## PASSAGE GIVEN:
· · · · · · ·
If all goes according to plan, the 2024 LIV Golf season — the third campaign for the league funded by Saudi Arabia’s Public Investment Fund (PIF) — will pick up steam beginning this Friday, in Jeddah. The third event of the year will be highlighted by Anthony Kim’s startling return to professional golf.

LIV Golf Jeddah, at the Royal Greens Golf & Country Club in King Abdullah Economic City, will also mark the third event of Jon Rahm’s $500 million tenure. Furthermore, it’ll begin the run of three LIV competitions before Rahm, Brooks Koepka, Phil Mickelson, Bryson DeChambeau, Dustin Johnson, Sergio Garcia, Cam Smith, and Joaquin Niemann — but not Talor Gooch — will represent LIV at Augusta National for The Masters (Apr. 11-14).

Rahm’s Legion XIII squad won the team portion of the season’s kickoff event in Mayakoba, while Niemann outlasted Garcia in a playoff. At LIV Las Vegas alongside Super Bowl LVIII, Koepka’s Smash GC and Johnson earned first place. Heading into Jeddah, Legion XIII and DJ lead the points standings, respectively.
· · · · · · ·
## DATA EXCERPT:
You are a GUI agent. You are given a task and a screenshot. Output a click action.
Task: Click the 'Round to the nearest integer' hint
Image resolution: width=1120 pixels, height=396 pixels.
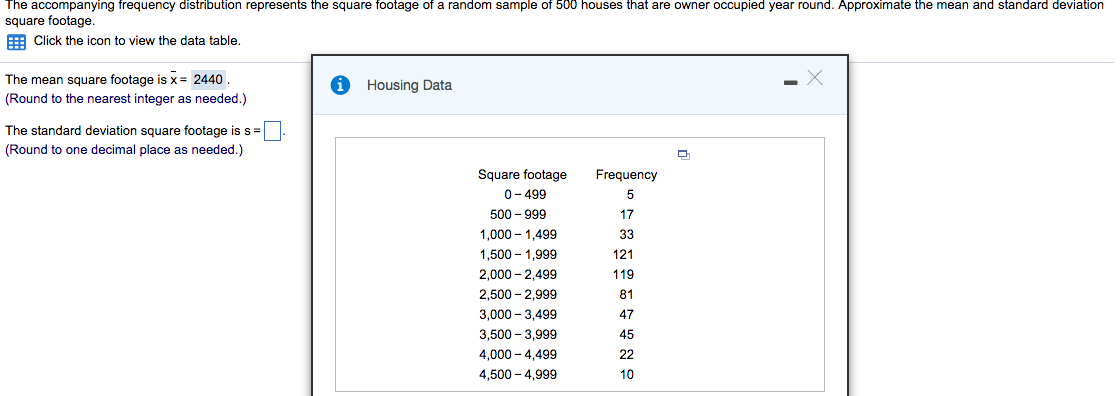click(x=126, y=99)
· · · · · · ·
## SHORT TASK 1:
Write out the stretch of the LIV Golf passage from "LIV Golf Jeddah, at" through "points standings, respectively.".
## SHORT TASK 2:
According to the LIV Golf passage, at which golf club will LIV Golf Jeddah be held?
Work only from the LIV Golf passage, not from the data.

## COMPLETE ANSWER 1:
LIV Golf Jeddah, at the Royal Greens Golf & Country Club in King Abdullah Economic City, will also mark the third event of Jon Rahm’s $500 million tenure. Furthermore, it’ll begin the run of three LIV competitions before Rahm, Brooks Koepka, Phil Mickelson, Bryson DeChambeau, Dustin Johnson, Sergio Garcia, Cam Smith, and Joaquin Niemann — but not Talor Gooch — will represent LIV at Augusta National for The Masters (Apr. 11-14).

Rahm’s Legion XIII squad won the team portion of the season’s kickoff event in Mayakoba, while Niemann outlasted Garcia in a playoff. At LIV Las Vegas alongside Super Bowl LVIII, Koepka’s Smash GC and Johnson earned first place. Heading into Jeddah, Legion XIII and DJ lead the points standings, respectively.

## COMPLETE ANSWER 2:
The Royal Greens Golf & Country Club in King Abdullah Economic City.